Movie Review: “Trollhunter”

Fun, though not nearly as much fun as it might have been, “TrollHunter” is a bit like a Norwegian version of “Rare Exports: A Christmas Tale,” the Finnish horror film about “the REAL (and really evil) Santa Claus.”

This time, the mythical creatures are trolls, gigantic denizens of Norway’s mountains and forests, critters not totally unlike those in the fairytales (they turn to stone when light hits them) but totally unlike those cute wild-haired dolls kids have collected for eons.

Norway’s government knows about the trolls and “manages” the troll population — like bears. And they cover up the trolls’ existence , explaining away the slaughter of lifestock and the devouring of the occasional German tourist with more natural causes — like bears.

A college film crew, perhaps inspired by “The Blair Witch Project,” stalks the mysterious Hans (Otto Jespersen). Other hunters think he’s a bear poacher, but they all keep their distance. Hans travels in a claw-marked Land Rover and sleeps in a singularly stinky camper-trailer. And he isn’t having anything to do with these three college kids — “Leave me alone,” he growls in Norwegian.

“Do you think Michael Moore gave up after the first try?” the would-be filmmaker Thomas (Glenn Erland Tosterud) exhorts his crew.

They chase him from fjord to forest and into the mountains. But Hans doesn’t resist them for long. Perhaps he’s lonely. Perhaps, being the only government trollhunter still on the job, he wants a little recognition for this dangerous work he does.

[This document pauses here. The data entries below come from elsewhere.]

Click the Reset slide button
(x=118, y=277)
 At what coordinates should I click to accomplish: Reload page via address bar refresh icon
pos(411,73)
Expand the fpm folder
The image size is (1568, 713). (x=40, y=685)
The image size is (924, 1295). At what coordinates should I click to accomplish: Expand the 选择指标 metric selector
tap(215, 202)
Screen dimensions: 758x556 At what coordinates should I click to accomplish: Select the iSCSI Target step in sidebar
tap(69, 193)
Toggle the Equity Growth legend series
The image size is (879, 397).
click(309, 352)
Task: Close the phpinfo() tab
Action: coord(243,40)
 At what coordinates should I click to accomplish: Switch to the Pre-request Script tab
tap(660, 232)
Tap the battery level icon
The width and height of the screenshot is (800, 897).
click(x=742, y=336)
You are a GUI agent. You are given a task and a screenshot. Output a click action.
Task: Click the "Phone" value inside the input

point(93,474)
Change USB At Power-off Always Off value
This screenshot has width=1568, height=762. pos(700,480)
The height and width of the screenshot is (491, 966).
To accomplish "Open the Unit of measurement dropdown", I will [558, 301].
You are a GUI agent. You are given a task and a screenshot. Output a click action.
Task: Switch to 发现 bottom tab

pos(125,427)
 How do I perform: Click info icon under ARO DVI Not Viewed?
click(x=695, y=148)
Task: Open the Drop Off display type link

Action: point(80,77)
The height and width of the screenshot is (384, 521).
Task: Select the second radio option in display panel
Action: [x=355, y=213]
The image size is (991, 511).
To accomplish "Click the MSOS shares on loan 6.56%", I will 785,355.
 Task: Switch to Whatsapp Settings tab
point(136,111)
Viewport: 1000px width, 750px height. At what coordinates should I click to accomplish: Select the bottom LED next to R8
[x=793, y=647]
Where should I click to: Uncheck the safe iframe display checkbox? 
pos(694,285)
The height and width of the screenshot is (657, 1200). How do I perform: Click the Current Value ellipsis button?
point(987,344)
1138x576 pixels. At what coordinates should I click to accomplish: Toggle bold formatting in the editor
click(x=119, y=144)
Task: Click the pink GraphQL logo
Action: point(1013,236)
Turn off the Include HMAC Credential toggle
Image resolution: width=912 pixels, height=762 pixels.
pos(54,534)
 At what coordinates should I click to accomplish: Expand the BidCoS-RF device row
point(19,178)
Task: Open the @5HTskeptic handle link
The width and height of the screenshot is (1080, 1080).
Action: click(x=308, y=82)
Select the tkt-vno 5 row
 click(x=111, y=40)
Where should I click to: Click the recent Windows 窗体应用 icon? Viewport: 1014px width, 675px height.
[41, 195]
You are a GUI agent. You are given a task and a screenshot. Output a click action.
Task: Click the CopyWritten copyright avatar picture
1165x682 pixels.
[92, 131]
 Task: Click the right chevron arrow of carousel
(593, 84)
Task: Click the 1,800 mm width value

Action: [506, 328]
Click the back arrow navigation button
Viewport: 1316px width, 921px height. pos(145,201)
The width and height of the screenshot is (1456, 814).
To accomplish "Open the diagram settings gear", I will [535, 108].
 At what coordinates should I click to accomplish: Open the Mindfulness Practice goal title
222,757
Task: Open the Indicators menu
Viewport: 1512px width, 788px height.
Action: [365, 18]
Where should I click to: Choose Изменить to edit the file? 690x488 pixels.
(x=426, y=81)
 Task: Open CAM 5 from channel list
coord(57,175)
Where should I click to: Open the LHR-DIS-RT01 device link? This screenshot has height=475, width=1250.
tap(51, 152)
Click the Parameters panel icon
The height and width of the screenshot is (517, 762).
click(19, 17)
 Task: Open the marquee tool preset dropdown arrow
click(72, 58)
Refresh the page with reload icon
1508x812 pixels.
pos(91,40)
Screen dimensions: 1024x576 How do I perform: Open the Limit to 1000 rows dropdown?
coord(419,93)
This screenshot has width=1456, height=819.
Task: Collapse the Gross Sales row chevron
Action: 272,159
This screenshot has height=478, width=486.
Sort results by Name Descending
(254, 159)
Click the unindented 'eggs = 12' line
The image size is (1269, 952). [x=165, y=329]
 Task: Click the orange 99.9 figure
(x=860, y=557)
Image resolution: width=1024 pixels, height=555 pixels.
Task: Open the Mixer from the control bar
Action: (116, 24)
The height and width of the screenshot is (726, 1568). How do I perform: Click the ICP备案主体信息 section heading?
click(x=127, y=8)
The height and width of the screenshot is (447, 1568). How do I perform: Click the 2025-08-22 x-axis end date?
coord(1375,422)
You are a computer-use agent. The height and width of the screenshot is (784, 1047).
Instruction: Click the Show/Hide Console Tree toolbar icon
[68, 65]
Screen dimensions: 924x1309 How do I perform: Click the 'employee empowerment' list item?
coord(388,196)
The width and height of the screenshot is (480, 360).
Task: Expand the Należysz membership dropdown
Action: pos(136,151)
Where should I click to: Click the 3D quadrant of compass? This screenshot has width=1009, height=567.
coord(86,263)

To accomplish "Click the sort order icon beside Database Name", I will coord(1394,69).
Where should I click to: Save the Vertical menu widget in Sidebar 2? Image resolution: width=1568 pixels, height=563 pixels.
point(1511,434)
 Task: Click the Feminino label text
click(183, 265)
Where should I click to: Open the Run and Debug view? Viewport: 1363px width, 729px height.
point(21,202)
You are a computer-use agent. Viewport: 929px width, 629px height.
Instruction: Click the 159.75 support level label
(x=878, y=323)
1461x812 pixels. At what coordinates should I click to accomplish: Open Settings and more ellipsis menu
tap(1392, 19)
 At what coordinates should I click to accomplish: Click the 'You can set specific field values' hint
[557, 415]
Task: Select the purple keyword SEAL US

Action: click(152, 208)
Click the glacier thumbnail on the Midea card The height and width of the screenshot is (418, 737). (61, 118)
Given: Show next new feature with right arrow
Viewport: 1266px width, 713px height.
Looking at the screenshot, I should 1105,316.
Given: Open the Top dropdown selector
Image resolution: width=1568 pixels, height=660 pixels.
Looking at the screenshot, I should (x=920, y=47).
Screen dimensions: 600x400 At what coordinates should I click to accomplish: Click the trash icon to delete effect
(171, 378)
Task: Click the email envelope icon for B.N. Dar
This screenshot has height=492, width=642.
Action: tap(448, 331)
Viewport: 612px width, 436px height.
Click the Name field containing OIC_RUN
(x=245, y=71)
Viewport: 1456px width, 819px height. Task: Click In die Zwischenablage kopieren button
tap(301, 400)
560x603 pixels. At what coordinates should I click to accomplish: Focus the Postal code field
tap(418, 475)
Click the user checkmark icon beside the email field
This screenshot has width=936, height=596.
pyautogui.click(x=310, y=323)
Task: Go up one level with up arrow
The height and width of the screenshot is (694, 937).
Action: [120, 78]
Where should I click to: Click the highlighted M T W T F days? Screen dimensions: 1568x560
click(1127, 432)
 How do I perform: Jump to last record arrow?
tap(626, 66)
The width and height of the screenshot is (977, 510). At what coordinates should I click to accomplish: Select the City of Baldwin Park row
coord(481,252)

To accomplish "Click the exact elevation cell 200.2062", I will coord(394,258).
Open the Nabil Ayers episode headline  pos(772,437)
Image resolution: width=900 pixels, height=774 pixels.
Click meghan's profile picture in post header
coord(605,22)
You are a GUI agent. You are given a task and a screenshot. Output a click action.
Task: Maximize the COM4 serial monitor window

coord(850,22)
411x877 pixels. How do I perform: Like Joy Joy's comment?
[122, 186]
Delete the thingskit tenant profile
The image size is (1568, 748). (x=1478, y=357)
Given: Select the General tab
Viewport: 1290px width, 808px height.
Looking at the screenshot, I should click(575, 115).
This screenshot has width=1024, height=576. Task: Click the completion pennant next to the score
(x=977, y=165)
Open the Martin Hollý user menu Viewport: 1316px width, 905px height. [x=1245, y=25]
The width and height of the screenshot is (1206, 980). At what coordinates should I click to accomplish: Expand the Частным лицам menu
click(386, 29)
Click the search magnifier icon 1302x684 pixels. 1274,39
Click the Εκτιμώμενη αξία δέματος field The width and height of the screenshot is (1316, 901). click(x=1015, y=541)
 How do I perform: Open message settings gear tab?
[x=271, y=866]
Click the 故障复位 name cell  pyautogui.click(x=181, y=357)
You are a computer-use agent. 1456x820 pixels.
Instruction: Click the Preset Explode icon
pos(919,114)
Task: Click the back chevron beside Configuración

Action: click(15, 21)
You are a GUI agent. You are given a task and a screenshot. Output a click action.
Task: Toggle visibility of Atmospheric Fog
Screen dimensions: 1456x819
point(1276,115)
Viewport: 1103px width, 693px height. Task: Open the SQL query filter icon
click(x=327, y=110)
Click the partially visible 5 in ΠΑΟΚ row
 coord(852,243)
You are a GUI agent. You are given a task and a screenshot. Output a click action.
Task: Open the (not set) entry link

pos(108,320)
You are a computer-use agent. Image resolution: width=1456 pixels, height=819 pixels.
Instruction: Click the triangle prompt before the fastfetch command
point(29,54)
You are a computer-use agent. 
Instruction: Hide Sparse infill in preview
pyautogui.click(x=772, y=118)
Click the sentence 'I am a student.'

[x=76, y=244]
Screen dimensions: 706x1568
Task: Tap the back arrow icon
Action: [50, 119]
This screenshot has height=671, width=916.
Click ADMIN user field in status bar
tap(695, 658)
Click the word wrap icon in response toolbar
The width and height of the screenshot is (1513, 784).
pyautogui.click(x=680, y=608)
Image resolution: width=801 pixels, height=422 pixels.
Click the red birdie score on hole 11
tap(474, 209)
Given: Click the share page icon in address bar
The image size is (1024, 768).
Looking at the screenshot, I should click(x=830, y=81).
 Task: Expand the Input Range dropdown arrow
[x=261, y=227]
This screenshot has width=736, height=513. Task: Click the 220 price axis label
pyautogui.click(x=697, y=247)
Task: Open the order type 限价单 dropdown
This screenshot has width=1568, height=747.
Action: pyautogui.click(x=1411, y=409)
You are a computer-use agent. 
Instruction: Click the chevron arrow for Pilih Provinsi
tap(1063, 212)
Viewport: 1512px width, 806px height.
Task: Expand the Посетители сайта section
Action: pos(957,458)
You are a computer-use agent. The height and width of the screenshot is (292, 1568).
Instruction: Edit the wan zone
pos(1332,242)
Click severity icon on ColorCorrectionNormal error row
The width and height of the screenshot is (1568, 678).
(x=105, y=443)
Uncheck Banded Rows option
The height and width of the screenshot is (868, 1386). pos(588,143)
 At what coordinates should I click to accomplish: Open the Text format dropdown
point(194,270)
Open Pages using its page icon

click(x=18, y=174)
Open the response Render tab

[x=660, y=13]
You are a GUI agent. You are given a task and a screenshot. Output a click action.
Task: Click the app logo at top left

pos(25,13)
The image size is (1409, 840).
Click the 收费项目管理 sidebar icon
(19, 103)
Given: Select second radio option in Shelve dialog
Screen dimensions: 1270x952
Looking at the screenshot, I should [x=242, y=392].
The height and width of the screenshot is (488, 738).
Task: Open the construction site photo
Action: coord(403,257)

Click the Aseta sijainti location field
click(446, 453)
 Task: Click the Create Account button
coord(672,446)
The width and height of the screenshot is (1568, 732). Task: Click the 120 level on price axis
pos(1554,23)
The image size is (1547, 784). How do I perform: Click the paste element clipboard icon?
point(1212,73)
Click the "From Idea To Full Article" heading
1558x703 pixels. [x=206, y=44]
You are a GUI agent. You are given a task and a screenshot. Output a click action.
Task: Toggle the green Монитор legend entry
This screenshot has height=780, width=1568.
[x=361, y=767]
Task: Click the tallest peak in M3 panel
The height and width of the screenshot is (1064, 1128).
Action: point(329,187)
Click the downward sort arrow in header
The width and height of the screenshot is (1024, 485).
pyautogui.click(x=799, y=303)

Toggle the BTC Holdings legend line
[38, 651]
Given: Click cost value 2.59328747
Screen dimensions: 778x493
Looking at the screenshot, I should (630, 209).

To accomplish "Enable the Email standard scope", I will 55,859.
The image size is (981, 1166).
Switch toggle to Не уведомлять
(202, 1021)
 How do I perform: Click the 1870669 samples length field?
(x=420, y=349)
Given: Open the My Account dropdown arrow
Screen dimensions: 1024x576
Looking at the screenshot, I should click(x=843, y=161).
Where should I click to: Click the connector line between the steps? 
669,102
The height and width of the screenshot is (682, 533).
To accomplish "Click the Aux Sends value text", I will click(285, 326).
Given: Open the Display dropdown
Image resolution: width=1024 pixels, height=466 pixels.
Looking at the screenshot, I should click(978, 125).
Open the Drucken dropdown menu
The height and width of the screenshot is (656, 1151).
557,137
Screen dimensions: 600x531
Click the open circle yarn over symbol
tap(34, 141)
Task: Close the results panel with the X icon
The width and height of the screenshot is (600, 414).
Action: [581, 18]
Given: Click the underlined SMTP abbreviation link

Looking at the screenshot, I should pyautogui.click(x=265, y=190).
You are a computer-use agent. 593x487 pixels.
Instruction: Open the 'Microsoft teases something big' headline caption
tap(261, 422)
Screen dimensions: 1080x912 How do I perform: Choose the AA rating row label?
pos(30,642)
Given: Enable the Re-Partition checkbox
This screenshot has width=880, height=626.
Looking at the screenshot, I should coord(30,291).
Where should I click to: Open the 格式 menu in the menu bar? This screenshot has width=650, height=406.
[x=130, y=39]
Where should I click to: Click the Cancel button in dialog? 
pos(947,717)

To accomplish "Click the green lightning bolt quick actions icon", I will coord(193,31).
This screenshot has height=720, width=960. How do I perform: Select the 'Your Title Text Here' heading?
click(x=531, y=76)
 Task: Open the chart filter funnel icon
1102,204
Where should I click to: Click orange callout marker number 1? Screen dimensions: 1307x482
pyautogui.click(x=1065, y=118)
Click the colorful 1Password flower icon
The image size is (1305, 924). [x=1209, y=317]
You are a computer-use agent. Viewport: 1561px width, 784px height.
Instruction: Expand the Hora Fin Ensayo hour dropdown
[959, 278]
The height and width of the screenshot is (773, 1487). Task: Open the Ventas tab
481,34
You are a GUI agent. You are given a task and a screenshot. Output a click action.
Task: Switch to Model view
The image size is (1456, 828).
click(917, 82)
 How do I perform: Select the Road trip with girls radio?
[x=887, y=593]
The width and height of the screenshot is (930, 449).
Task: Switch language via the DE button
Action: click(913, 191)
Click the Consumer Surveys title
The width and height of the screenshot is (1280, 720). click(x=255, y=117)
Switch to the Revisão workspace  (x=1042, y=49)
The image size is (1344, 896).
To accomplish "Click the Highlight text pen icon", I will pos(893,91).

He has one proviso. There can’t be a Christian among them.

Trolls “can smell the blood of a Christian man.”

“TrollHunter” rumbles through the Norwegian darkness as Hans tries to figure out why this Ringlefinch or that Tosserlad or Jotnar has gotten out of his or her hunting grounds. He baits traps with concrete and charcoal (Yet the trolls are eating cows, sheep and people.). He hunts them with shotguns, land mines and spotlights. And the kids hunt along with him, scared out of their wits most nights as they hear the rumble of foot-stomps, see first the tree-tops shake, and then spy the beasts themselves — often spotted through night vision viewfinders.

“TrollHunter,” in Norwegian with English subtitles, could have been a giddy, gory romp, but co-writer/director André Øvredal stuck to his “Blair Witch” found-footage storyline. He went for scary, deep dark chills. But he plainly didn’t learn the low-budget lessons of “Blair Witch.” Don’t waste money showing the witch. It’s much scarier off camera.

And that’s especially true of the trolls we see here. They are laugh-out-loud funny  — bizarre stop-motion animated beasts with multiple heads and jerky-motion bodies.

But the camp value of the funny trolls, of the faux scientific “explanations” given by Hans and a veterinarian he works with for the types of trolls, troll metabolisms, etc., is spoiled somewhat by Jespersen’s deadpan performance. Hans was meant to be this larger than life, gonzo sort of figure, a Norwegian Man in Black. And Jespersen makes him just a working class stiff — emphasis on stiff.  If Hollywood remakes this, give the job to Tommie Lee Jones.

“TrollHunter,” opening for midnight shows Friday at the Enzian, is more fun to see with a crowd of fellow horror camp enthusiasts. It has laughs and lots of lovely Norwegian scenery. But it’s not consistently funny or remotely scary. Once, that is, we’ve actually gotten a good look at the clay animated thing underneath hiding beneath that Norwegian bridge.

MPAA Rating: PG-123 for some sequences of creature terror.

Cast: Otto Jespersen, Glenn Erland Tosterud, Johanna Mørck, Tomas Alf Larsen

Credits: Co-written and directed by André Øvredal, produced by Sveinung Golimo and John M. Jacobsen. A Magnolia Pictures release.